§ **Activity**: Find, in the records below, the line that contains "At what coordinates" and the line that contains "Instruction: Click the". Copy those two lines and everything between them exactly, but not the pictures.

§ **Data under study**:
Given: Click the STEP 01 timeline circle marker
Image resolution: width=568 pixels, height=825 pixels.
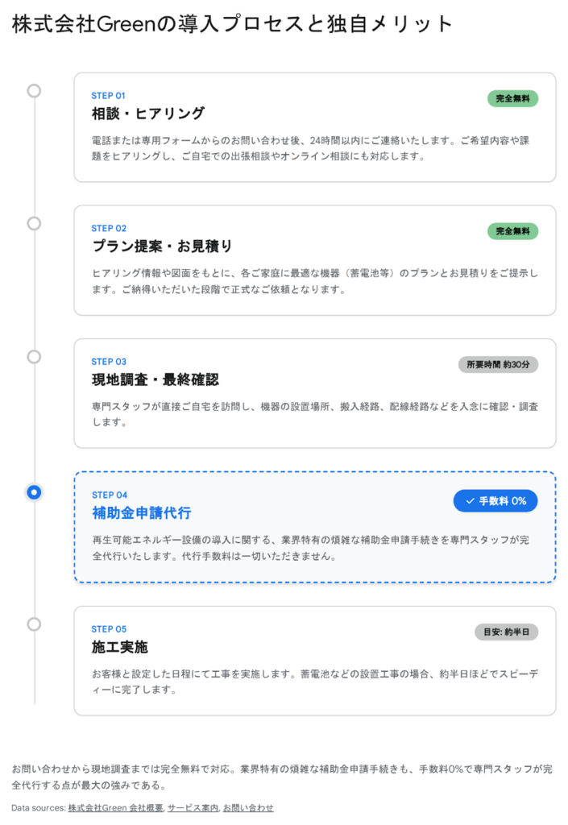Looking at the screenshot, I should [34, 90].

* * *

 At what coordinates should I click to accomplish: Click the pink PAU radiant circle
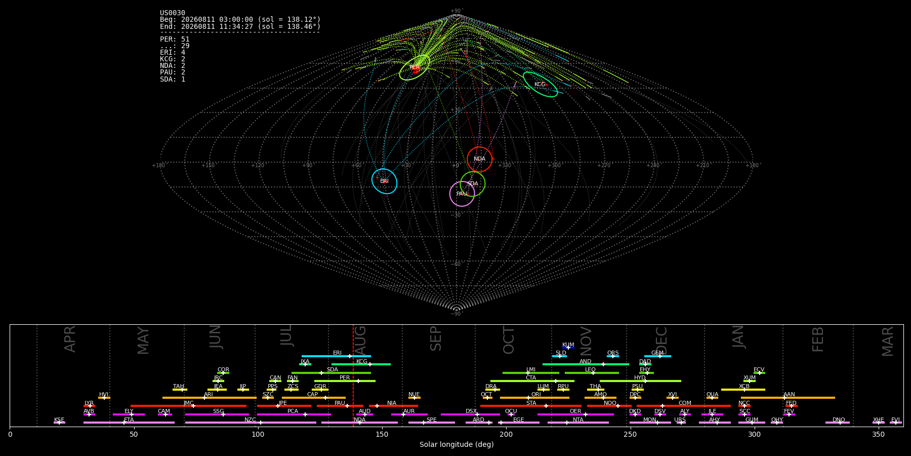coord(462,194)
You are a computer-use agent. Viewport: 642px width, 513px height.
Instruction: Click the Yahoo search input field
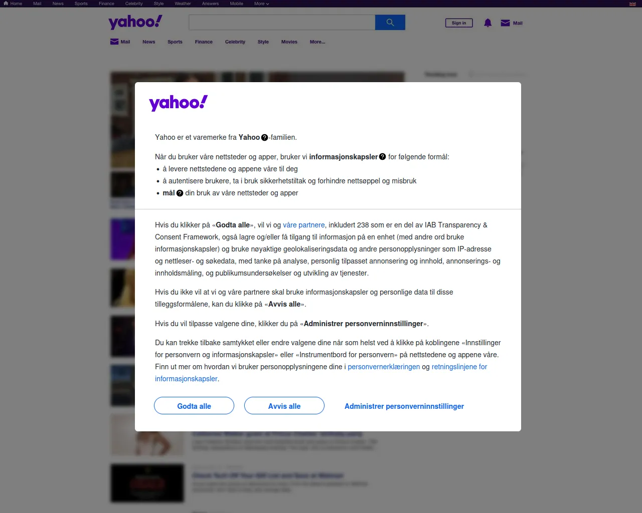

--

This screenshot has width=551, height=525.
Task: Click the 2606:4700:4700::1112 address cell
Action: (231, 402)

§ **Written reply**:
 At what coordinates should I click to accomplish: Click the pink PAU radiant circle
coord(462,194)
You are a computer-use agent. Viewport: 642px width, 513px height.
Instruction: Click the Yahoo search input field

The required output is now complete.